Transfer Pricing Tax Audits and the Significance of R&D in Comparable Data
In tax audit practices, assessing the significance of the Research and Development (R&D) function is a crucial issue. This is because differing views on the importance of R&D functions often spark debates between taxpayers and tax authorities.
While this issue may seem simple, in practice, it involves significant complexity, especially during the process of selecting comparable companies for transfer pricing purposes.
Quite often, the assessment of the R&D function's significance in a potential comparable is based on a single indicator: the presence or absence of R&D expenses listed in the financial statements within commercial databases.
This approach frequently leads to the automatic elimination of comparable companies that record R&D expenses, without further analysis regarding the actual level of significance of those activities.
To illustrate, some companies record no R&D expenses at all, others record only small and sporadic amounts, while some consistently record large R&D expenditures every year.
In audit practice, companies that record R&D expenses, whether small or large, are often treated the same; they are eliminated as comparable data.
International Guidelines
This practice is based on the simple assumption that any company incurring R&D expenses is deemed to perform a significant R&D function and, therefore, is not comparable to the tested taxpayer. However, this approach is not fully aligned with international guidelines.

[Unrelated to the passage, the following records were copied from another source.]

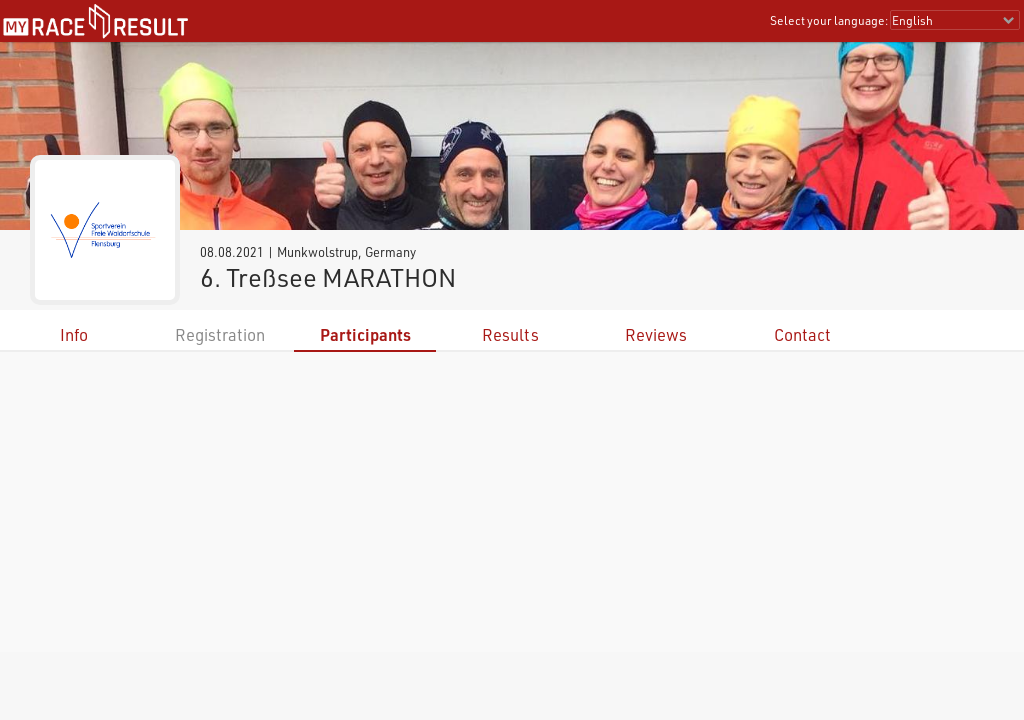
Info (74, 334)
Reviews (656, 334)
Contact (802, 334)
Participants (365, 334)
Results (510, 334)
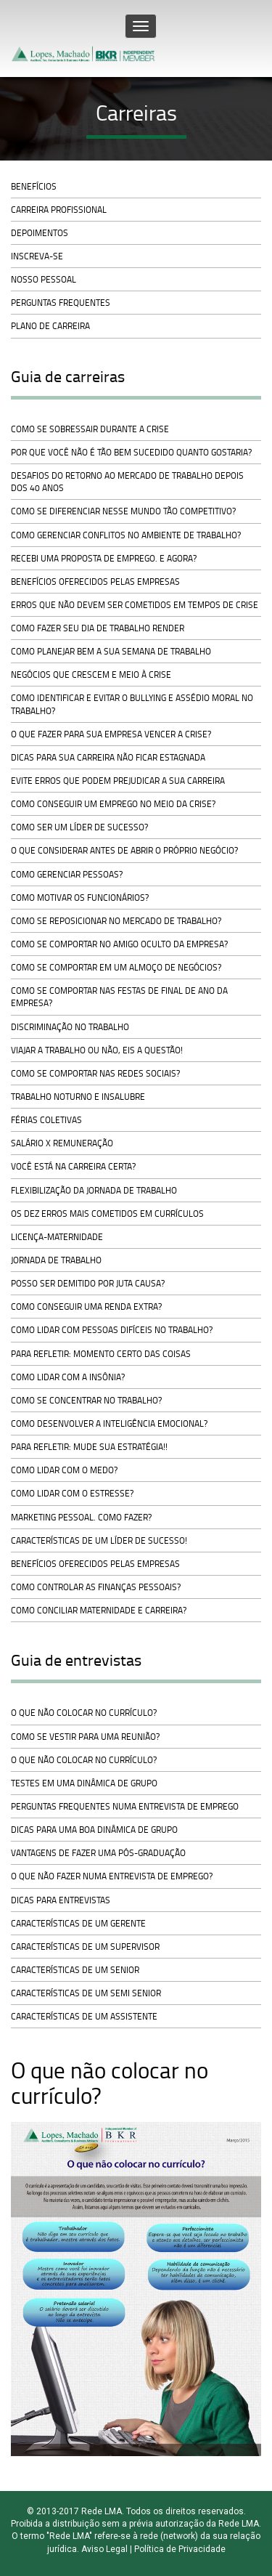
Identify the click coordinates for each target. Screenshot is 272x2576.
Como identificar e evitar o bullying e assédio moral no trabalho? (132, 704)
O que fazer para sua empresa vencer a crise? (111, 734)
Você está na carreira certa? (73, 1166)
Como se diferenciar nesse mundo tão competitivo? (123, 511)
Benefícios (34, 186)
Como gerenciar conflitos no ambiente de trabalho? (126, 535)
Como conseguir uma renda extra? (86, 1306)
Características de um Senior (75, 1970)
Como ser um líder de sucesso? (79, 827)
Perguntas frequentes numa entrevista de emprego (125, 1806)
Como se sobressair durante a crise (90, 429)
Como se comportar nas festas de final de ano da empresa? (119, 996)
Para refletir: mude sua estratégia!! (89, 1447)
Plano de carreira (50, 326)
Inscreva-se (37, 256)
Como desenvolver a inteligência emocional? (109, 1423)
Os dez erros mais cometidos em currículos (107, 1213)
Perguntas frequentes (60, 302)
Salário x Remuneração (62, 1143)
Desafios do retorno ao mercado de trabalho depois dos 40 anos (127, 481)
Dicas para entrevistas (60, 1900)
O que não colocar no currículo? (84, 1712)
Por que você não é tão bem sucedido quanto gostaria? (131, 452)
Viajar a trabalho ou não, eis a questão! (97, 1050)
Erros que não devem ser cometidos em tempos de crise (134, 605)
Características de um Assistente (84, 2016)
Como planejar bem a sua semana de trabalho (111, 651)
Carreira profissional (59, 209)
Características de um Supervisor (85, 1946)
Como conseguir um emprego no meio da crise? (113, 804)
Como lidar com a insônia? (68, 1377)
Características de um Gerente (78, 1923)
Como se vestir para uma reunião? (85, 1736)
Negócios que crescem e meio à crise (91, 674)
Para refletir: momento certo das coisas (101, 1354)
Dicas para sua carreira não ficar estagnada (108, 757)
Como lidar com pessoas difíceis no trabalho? (112, 1330)
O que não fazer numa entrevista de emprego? (112, 1876)
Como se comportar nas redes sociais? (95, 1073)
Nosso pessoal (43, 279)
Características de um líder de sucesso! (99, 1540)
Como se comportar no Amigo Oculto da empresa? (119, 944)
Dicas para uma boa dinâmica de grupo (94, 1829)
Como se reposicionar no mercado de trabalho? (116, 921)
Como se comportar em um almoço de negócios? (116, 967)
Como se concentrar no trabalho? (86, 1400)
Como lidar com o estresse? (72, 1493)
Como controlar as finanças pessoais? (96, 1587)
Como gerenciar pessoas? (67, 874)
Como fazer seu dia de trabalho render (97, 628)
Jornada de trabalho (56, 1260)
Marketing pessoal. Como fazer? (81, 1517)
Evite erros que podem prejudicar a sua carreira (118, 780)
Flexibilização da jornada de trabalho (94, 1190)
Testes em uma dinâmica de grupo (84, 1783)
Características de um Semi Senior (86, 1993)
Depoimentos (39, 233)
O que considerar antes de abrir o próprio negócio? (124, 850)
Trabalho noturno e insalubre (78, 1096)
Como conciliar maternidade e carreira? (98, 1610)
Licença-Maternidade (57, 1237)
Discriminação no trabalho (70, 1027)
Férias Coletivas (46, 1120)
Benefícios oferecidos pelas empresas (95, 581)
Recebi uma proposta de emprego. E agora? (104, 558)
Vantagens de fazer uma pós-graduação (98, 1853)
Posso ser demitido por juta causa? (88, 1283)
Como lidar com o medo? (64, 1470)
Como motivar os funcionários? (80, 897)
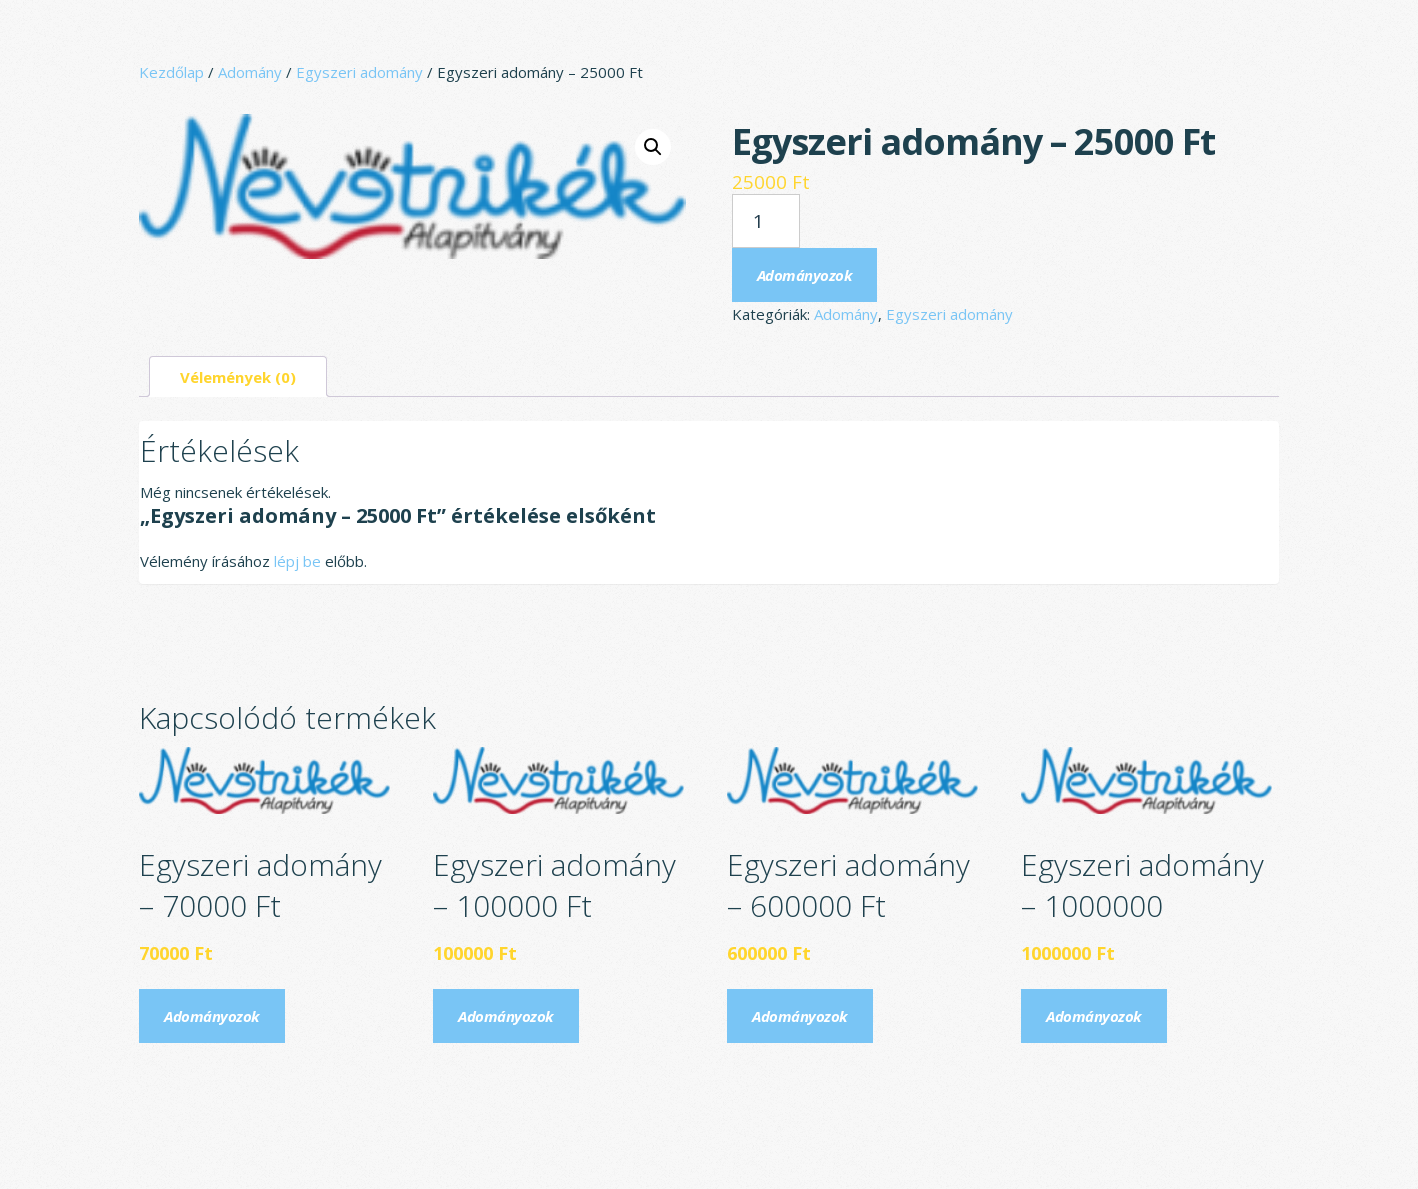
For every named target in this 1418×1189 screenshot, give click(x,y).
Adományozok (805, 275)
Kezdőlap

Paragraph 3.43 of the OECD Transfer Pricing Guidelines explicitly emphasizes that the selection of comparable data should not rely solely on the existence of R&D expenses, but rather on the level of significance of the function. One of the recommended indicators is the ratio of R&D expenses to sales, rather than merely the nominal amount of costs reported in the financial statements.
This means that the presence of R&D expenses should serve as a starting point for analysis, not as an immediate ground for elimination. Unfortunately, in practice, this ratio-based approach has not yet become a consistent standard.
The issue becomes even more complex because, to date, there is no clear threshold for the significance ratio of R&D expenses, either in the OECD Transfer Pricing Guidelines or in Indonesian tax regulations. This gap leaves broad room for interpretation and has the potential to give rise to differing views between taxpayers and the tax authority.
Under such circumstances, analyzing the impact of R&D expenses on company performance becomes relevant. In theory, a substantial R&D function does not merely end as an operating expense.
Significant R&D expenditures generally lead to the creation of intangible assets, such as patents, technology, or know-how, which ultimately contribute to improved corporate profitability.
The Significance of R&D to Profitability
This logic is consistent with the OECD approach, which links the R&D function to the ownership of intangible assets. The more significant the R&D function, the greater the potential value of the intangible assets owned by a company, and consequently, the greater the impact on the profits generated.
These findings are also supported by various empirical studies. A study by Pratama, Wibowo, and Inayah (2019) shows that R&D expenditure plays a significant role in improving a company’s financial performance. R&D drives innovation, process efficiency, and sustainable competitive advantage, which are ultimately reflected in higher levels of profitability.
Accordingly, if a comparable data candidate truly has a significant R&D function, this condition should be proportionally reflected in its level of profitability. Conversely, the recording of R&D expenses in limited or incidental amounts does not necessarily indicate the existence of a substantial R&D function.
Therefore, using the mere presence of nominal R&D expense figures as the sole basis for eliminating comparable data has the potential to result in an analysis that is not comparable and does not adequately reflect the actual conditions.
The Urgency of Legal Certainty
On the other hand, it must be acknowledged that the absence of clear quantitative parameters regarding the significance of R&D expenses remains a challenge. Without a well-defined ratio standard, room for differing interpretations will always exist, both in the audit process and in the preparation of transfer pricing documentation.
Going forward, strengthening regulations through the establishment of measurable and standardized parameters for R&D expense ratios is essential, not only to improve audit consistency but also to provide legal certainty for taxpayers.
With clearer regulatory support, harmonization between domestic provisions and international guidelines such as the OECD Transfer Pricing Guidelines can be further enhanced. Ultimately, this will encourage the application of the arm’s length principle in a manner that is more transparent and balanced. (ASP/KEN)
Disclaimer! This article is a personal opinion and does not reflect the policies of the institution where the author works.